◆ Problem to solve: From the entries that follow, copy each line containing the word "resolution".
>>>
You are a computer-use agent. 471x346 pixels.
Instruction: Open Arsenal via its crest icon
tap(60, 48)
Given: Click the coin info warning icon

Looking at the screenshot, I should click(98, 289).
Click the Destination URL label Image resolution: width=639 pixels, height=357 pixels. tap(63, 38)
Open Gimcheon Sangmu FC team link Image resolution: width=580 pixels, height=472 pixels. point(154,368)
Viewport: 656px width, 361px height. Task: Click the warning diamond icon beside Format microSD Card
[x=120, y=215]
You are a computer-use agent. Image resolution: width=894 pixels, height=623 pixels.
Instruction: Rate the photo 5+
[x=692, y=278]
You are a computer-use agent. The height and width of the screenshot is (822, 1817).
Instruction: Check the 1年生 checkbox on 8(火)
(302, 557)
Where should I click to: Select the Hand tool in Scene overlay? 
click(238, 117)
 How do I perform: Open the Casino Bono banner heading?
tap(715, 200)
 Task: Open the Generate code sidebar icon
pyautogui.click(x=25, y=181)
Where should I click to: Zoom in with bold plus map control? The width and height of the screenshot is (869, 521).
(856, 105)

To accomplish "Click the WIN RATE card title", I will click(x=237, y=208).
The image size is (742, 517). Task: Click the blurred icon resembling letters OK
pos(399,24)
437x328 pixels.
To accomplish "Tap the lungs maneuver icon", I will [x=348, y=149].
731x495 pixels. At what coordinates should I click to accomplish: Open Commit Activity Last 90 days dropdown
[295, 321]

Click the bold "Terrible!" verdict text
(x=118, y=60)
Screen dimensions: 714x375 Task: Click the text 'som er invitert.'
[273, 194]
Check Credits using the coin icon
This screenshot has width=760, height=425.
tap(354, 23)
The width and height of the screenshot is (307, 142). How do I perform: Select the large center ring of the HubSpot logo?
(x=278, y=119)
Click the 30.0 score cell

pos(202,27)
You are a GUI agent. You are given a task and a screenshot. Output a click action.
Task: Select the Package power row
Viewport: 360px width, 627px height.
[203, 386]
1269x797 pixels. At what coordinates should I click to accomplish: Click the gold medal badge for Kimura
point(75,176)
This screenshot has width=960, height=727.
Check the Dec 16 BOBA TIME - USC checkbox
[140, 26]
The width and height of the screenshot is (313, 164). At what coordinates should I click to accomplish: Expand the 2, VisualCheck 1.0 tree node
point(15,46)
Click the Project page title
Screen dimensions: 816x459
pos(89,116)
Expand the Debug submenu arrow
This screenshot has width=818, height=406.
<<<
◆ Solution for this task:
Click the Destination URL label Image resolution: width=639 pixels, height=357 pixels. tap(63, 38)
Open Gimcheon Sangmu FC team link Image resolution: width=580 pixels, height=472 pixels. point(154,368)
You are a computer-use agent. Image resolution: width=894 pixels, height=623 pixels.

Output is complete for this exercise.